OK - Managed to get the first part of a repro. I've captured the part of the debug logs where the badReads go non-zero. This one was interesting in that only the humidity and dew point went 'nan'. A reset did not fix it but a power cycle did. There was a REST call around the time the sensor went bad; I wonder if the read made by the REST call interfered with a read made by the cycling of the LCD? The RTC time returned by OurWeather on the last good call to 'fulldatastring' was 08/19/2018 20:32:12. The next REST call (calls are made every 60 seconds +/- 5 seconds of jitter) returned RTC time of 8/19/2018 20:33:10 with the first set of 'nan' values. Between those two calls it looks like an LCD cycle began at 20:32:18 and the AM2315 was still good.
re: verbose memory leak log statements - I will need to uncomment them, but every time I hit the "fulldatastring" REST endpoint about 30-40 lines of log statements are issued - one for each value in the JSON response and the available heap afterwards. Here is a quick excerpt from an older log file:
Sending command Command: u State: u State of buffer at the start: OUTPUTBUFFERSIZE=2000 Added to buffer: EnglishOrMetric Added to buffer: 0 Added to buffer: AirQualitySensor Added to buffer: 2816 Added to buffer: ESP8266HeapSize Added to buffer: 27728 Added to buffer: OurWeatherTime Added to buffer: 08/13/2018 21:46:06 Added to buffer: FullDataString Added to buffer: 22.10,50.40,25.26,101353.00,107.14,0.00,0.00,270.00,0.70,0.00,0.00,0.00,0.00,270.00,270.00,0,08/13/2018 21:46:06,StageCoach North,2816,4,4.16,6.80,0.00,0.00,4.98,3.20,0.00,0.00,0.00,0.00,0.00,0.00,V:1,WXLMB ,0,,,0,,,0 Added to buffer: FirmwareVersion Added to buffer: 032 Added to buffer: ThunderBoardLast
They eat up the buffer in the Arduino IDE so I commented them out. Not a big deal unless you're trying to capture a repro that only happens every day or so.
>>I want you to run an experiment. Change your web call to every hour and let's see what happens! I think we have the web interface interrupting an I2C call and hosing things. Maybe.
What do we think we're going to learn with this experiment? Right now, we have a repro case every 12-18 hours. If I drop the web interface to 1/60th of the frequency, we're not going to know anything for 30-60 days, assuming we have a race condition on the bus. More interesting, IMO, would be to up the web call frequency to constant (i.e. as soon as one web service call finishes, start the next one). If it happens proportionally more often, then we have a better understanding.
I tend to agree with you that there is some kind of interference on the bus. How hard would it be to put a mutex on the bus (most elegant), or, barring that, make an RPC path that exclusively returns the most recently returned values?
For the second fix, since the code that cycles through the LCD is gathering all of the data from the sensors every ~5-10 seconds, why not return those values and not hit the bus at all?
Drop it to 1/2 the frequency then. This is great verification that this is the problem.

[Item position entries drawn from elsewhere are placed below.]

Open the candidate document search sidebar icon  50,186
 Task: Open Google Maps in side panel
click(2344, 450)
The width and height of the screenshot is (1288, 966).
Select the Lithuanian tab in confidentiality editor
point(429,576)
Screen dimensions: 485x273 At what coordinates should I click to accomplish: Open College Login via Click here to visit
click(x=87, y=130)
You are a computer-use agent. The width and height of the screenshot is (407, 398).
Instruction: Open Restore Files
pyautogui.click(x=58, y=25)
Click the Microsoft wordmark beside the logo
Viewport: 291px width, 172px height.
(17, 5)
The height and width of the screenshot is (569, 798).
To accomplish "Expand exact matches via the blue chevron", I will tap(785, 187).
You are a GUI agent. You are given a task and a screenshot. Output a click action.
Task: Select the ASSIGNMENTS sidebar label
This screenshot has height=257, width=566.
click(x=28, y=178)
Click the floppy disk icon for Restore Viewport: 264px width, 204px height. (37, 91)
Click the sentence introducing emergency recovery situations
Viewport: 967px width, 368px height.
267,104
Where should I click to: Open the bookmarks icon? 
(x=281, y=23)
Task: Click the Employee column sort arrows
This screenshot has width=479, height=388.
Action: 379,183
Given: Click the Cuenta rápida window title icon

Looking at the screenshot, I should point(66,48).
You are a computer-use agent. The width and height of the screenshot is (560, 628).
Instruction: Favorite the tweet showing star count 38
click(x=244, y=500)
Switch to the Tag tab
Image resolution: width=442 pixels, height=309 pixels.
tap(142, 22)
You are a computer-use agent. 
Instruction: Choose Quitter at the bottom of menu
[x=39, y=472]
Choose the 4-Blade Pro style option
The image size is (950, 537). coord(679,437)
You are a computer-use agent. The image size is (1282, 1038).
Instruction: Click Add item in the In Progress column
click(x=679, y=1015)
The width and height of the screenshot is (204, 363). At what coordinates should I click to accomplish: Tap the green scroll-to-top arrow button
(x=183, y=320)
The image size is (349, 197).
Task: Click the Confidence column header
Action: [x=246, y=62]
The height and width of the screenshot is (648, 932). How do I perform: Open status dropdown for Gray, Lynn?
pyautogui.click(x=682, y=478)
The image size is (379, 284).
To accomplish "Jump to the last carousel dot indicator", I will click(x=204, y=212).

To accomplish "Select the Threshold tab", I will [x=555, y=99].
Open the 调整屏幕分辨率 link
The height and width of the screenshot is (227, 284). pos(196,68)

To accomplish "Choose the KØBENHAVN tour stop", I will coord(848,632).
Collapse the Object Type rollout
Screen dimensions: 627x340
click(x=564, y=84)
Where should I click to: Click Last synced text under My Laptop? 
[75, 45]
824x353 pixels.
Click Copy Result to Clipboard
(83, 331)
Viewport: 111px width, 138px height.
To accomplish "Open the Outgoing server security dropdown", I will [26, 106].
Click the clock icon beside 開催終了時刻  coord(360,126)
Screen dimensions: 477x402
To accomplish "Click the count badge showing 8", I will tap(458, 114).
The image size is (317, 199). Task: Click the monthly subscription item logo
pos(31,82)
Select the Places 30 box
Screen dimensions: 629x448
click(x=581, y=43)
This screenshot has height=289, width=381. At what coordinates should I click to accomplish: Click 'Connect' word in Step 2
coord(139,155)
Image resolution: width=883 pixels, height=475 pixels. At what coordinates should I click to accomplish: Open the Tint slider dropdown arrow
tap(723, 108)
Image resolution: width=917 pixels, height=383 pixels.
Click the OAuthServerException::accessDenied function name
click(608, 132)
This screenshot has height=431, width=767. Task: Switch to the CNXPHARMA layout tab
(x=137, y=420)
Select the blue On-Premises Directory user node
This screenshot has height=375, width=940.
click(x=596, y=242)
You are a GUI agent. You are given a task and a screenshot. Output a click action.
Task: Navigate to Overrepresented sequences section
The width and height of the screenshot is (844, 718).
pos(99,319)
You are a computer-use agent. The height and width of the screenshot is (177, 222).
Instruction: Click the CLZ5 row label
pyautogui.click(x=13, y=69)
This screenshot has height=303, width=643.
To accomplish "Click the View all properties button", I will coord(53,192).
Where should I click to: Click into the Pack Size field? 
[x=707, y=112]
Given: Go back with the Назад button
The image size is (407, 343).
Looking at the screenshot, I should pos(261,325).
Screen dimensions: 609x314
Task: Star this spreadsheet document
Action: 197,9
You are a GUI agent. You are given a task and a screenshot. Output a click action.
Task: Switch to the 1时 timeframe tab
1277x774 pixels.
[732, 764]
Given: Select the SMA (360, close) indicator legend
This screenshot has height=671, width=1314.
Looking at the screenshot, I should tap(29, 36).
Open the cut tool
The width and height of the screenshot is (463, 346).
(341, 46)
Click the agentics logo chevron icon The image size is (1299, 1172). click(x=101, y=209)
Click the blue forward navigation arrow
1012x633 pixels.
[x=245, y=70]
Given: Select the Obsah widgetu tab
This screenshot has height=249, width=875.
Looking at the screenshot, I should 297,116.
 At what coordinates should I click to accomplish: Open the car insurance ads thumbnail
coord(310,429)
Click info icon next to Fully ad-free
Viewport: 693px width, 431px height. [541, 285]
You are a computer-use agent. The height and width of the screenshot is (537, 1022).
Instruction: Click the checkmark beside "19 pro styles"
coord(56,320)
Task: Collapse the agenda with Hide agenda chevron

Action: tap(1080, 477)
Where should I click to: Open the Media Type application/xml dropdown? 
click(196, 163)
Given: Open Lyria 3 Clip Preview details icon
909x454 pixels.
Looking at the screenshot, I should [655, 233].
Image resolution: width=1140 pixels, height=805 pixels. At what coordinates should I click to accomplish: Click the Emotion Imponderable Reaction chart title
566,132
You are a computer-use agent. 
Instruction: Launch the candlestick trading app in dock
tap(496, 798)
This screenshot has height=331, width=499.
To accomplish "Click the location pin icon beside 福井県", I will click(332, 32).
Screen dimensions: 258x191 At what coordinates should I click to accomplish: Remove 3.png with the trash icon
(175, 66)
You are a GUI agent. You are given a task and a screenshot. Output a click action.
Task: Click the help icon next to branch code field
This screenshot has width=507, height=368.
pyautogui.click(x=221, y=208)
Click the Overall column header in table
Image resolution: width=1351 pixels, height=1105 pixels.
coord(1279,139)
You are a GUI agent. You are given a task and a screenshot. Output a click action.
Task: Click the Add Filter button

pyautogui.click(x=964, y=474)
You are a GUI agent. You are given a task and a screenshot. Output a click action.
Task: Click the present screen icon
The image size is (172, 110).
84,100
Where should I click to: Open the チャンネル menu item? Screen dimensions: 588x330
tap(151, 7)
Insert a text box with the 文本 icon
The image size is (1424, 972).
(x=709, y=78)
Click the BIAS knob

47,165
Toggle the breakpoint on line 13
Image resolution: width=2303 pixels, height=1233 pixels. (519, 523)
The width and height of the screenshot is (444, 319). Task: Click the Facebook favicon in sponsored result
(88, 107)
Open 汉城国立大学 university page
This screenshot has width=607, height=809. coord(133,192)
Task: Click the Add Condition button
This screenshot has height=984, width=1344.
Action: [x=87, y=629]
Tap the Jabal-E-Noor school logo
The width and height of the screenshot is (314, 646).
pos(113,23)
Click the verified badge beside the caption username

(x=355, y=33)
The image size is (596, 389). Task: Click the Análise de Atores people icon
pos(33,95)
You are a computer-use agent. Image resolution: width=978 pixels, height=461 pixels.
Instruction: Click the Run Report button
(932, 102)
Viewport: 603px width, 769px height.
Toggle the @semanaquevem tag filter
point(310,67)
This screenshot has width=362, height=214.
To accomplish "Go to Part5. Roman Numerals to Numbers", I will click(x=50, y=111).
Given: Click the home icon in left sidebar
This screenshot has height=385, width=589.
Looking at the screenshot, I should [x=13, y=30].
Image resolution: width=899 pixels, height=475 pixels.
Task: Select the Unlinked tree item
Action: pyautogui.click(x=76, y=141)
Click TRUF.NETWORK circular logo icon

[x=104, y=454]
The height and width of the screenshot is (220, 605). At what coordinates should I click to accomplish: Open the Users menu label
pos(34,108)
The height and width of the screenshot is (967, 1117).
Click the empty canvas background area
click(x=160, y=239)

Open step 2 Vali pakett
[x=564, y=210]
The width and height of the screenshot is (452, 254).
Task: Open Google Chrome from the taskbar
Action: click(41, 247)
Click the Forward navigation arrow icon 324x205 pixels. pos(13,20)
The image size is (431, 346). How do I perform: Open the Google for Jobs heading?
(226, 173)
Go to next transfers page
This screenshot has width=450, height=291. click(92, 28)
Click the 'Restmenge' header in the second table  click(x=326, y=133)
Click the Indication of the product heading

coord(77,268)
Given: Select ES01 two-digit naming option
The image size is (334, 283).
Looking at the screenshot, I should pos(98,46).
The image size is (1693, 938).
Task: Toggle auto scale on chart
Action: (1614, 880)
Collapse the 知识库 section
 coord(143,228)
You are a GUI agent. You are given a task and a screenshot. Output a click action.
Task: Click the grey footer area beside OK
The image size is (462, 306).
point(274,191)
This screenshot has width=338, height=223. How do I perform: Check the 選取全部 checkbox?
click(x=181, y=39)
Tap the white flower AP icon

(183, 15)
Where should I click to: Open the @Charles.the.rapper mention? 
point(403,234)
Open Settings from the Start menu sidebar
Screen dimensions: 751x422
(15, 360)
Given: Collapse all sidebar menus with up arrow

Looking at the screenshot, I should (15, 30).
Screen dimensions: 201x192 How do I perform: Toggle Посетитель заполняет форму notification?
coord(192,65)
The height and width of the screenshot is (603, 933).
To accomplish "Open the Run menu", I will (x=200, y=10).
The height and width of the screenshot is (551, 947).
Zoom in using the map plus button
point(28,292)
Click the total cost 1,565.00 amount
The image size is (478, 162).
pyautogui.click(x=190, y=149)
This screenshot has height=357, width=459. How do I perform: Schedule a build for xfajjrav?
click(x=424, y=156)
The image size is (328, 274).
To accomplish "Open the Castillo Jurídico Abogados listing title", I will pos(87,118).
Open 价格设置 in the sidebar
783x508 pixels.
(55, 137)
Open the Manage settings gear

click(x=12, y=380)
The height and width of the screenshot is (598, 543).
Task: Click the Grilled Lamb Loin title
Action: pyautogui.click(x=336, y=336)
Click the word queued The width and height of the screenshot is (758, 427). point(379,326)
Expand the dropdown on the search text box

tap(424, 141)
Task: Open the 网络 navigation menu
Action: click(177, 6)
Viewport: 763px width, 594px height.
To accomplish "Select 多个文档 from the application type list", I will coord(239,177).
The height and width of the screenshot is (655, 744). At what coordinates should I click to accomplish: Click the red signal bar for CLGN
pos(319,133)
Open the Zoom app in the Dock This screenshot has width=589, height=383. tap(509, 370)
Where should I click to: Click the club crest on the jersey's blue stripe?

Now, here is the problem. The REST interface is not running in a thread that we are controlling, so were to put a semaphore or mutex is a bit of a quandary. This may very well be an interrupt problem from the WiFi interface. If it is, then I have some issues to resolve. Disabling interrupts in this kind of a system is a real potential problem. And I don't even know (as of this moment) wether the I2C bus will function with the interrupts disabled. Many questions will be answered soon!
I'm looking at it this week, but the place that is interfering may be buried deep in the WiFi operating system.